*WHAT IS REQUIRED*. The reply to the records below should contain exactly the lines from the line with "Procurement Services (90, 2068)" through the line with "Oil and Gas Facilities (87, 1856)", and nothing besides.

*DATA SHOWN*.
▽
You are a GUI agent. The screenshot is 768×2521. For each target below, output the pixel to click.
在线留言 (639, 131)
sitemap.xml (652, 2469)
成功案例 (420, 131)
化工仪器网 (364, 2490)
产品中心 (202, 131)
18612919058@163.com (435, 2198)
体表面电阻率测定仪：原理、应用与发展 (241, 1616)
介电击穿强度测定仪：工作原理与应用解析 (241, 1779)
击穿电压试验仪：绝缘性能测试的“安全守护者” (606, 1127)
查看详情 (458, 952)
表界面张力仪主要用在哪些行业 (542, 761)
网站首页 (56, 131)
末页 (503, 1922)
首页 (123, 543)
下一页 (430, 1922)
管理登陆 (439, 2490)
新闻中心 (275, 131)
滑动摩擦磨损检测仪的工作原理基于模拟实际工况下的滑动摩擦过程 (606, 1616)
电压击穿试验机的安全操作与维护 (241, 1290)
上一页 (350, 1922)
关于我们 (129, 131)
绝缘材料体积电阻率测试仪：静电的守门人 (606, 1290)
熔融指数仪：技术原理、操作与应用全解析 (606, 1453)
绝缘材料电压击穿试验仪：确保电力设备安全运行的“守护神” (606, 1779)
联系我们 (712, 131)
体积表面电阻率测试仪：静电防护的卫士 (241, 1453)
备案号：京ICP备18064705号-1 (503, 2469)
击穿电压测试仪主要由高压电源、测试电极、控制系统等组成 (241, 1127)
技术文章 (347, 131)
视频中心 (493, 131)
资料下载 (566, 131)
△
▽
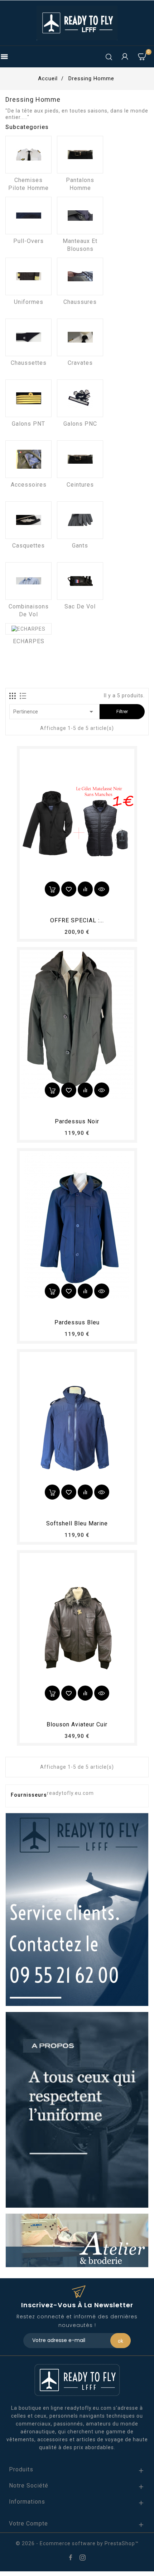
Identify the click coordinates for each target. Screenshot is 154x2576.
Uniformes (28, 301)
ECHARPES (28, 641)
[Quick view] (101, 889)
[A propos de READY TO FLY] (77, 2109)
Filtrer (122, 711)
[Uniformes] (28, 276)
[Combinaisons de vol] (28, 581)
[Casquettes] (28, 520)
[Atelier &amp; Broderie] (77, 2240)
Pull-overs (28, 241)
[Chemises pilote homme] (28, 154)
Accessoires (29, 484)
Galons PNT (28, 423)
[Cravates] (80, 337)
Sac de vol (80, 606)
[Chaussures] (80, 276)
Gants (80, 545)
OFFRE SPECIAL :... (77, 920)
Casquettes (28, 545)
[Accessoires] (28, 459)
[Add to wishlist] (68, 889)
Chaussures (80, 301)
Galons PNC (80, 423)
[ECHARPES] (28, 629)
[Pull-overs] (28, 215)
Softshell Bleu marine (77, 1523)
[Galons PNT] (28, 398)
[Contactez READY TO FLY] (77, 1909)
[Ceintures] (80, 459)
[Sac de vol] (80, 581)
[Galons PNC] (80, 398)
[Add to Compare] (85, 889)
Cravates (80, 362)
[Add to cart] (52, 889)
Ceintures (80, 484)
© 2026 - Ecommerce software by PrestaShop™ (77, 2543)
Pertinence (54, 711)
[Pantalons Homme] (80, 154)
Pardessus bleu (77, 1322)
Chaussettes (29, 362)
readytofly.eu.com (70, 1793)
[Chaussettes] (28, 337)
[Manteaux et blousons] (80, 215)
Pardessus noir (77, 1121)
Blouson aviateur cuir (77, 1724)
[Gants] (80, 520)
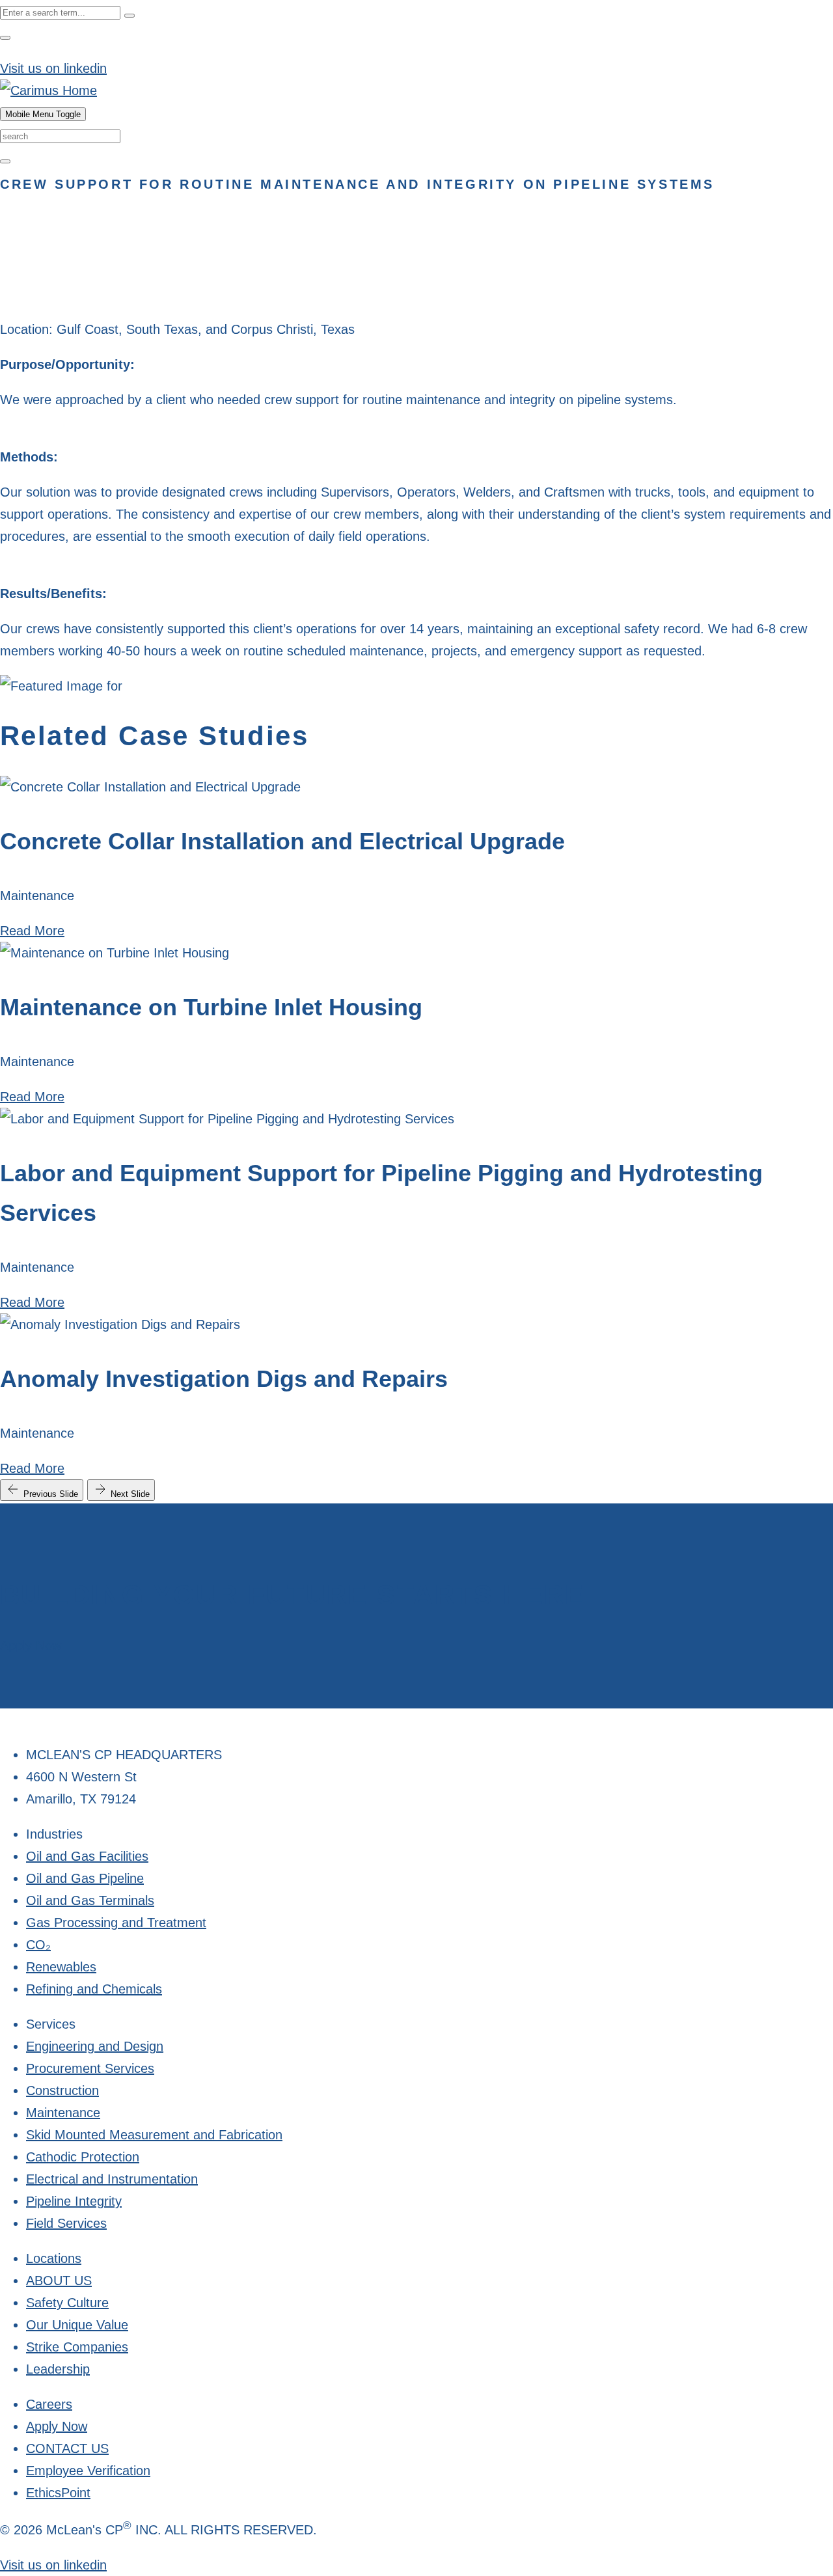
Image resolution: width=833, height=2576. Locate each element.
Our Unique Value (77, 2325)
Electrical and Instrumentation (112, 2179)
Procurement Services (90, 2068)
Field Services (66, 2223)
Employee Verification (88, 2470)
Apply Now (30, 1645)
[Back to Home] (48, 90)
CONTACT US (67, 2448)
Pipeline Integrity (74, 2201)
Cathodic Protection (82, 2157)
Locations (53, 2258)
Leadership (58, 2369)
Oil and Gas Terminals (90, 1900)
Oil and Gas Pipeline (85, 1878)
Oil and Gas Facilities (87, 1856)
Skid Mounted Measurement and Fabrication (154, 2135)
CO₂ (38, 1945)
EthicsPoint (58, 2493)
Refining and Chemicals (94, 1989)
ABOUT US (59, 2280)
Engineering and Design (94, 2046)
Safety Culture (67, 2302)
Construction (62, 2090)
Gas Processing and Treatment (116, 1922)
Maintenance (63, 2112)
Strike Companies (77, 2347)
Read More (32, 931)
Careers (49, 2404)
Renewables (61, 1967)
△
*SOLUTION FOR THIS TASK*.
Procurement Services (90, 2068)
Field Services (66, 2223)
Employee Verification (88, 2470)
Apply Now (30, 1645)
[Back to Home] (48, 90)
CONTACT US (67, 2448)
Pipeline Integrity (74, 2201)
Cathodic Protection (82, 2157)
Locations (53, 2258)
Leadership (58, 2369)
Oil and Gas Terminals (90, 1900)
Oil and Gas Pipeline (85, 1878)
Oil and Gas Facilities (87, 1856)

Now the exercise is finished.